Competition Bureau recognized for innovative approach to intellectual property

Intellectual property
Bureau presented with “Most Innovative Soft Law - 2017 Antitrust Writing Award” in Washington, DC

The Competition Bureau won praise from leading international antitrust experts last night in Washington, DC for its Intellectual Property Enforcement Guidelines (IPEGs). The Bureau was honoured with the title of Most Innovative Soft Law (intellectual property section) at the 2017 Antitrust Writing Awards.

The honour singled out the Bureau’s IPEGs as the most innovative non-enforcement tool by a competition agency on issues relating to antitrust and intellectual property (IP). The guidelines were judged based on their practical relevance, innovation and contribution to competition advocacy.

The IPEGs give greater clarity to stakeholders on how the Bureau deals with competition issues involving IP.

The decision to award the honour to the Bureau follows a three-month award selection process involving more than 50 international antitrust experts.
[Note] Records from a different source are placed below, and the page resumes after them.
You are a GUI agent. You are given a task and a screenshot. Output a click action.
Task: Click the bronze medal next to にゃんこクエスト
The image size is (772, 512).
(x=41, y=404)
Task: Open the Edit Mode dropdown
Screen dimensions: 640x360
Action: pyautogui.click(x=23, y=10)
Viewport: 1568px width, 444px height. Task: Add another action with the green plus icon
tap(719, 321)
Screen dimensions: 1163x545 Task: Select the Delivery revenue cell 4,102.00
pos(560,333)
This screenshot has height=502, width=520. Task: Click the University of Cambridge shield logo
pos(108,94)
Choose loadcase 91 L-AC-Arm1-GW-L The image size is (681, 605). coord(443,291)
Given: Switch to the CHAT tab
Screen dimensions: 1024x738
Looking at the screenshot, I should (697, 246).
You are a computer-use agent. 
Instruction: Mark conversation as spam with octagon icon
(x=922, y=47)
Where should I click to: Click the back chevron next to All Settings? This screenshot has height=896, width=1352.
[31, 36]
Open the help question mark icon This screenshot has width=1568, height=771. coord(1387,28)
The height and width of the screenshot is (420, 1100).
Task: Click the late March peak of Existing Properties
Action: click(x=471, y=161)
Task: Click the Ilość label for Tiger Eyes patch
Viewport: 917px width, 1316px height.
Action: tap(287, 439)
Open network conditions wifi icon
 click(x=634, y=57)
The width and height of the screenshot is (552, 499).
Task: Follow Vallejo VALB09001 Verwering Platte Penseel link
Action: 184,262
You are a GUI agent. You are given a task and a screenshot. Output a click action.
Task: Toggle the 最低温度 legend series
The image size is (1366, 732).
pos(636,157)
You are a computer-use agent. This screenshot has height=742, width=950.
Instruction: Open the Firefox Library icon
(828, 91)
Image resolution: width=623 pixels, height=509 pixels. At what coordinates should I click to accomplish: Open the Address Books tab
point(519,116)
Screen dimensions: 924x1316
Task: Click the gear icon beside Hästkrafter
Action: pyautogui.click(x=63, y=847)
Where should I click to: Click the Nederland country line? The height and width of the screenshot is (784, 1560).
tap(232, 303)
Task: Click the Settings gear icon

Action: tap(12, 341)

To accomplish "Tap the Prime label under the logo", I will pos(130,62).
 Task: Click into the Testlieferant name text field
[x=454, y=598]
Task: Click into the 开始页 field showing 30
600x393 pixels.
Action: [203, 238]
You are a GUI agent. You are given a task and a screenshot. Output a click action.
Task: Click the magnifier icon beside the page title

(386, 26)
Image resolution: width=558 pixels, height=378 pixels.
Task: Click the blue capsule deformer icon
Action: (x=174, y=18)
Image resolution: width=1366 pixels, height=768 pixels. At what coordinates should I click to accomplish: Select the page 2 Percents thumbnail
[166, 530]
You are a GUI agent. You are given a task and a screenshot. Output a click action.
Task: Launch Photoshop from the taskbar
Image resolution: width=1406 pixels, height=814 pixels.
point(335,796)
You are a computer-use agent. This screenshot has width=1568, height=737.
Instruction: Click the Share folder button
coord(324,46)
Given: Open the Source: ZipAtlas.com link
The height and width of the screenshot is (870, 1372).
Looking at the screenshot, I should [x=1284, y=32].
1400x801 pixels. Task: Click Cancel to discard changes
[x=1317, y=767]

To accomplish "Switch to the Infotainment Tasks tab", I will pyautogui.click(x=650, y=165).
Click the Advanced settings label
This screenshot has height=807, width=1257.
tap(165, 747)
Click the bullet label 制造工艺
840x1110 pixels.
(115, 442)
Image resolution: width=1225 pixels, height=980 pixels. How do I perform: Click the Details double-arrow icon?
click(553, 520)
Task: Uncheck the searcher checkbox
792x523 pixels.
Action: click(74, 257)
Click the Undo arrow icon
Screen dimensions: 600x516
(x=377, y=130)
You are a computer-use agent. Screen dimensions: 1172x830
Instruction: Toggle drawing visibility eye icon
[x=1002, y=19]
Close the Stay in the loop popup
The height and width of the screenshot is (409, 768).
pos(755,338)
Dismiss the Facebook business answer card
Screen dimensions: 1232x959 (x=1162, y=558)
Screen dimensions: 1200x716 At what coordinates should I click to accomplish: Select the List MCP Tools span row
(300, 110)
“Intellectual property and competition policy share a common goal: driving innovation in support of a dynamic and productive economy. I’m proud that the Bureau has won an international honour for our efforts to make it easier for IP stakeholders to operate competitively and within the law.”

John Pecman
Commissioner of Competition

Quick Facts

  • The IPEGs were originally published in 2000 in response to calls from IP stakeholders who wanted to better understand how the Bureau would consider IP in its enforcement of the Competition Act.
  • The guidelines were updated in 2014 and 2016 to reflect major amendments to the Competition Act, and to reflect the Bureau’s experience in the pharmaceutical sector.
  • The 2016 IPEGs benefited from significant consultations and valuable contributions of stakeholders, including industry associations, major technology firms and well-known antitrust scholars. Stakeholders included the Canadian and American bar associations, the United States’ Federal Trade Commission and Department of Justice, and the Canadian Intellectual Property Office.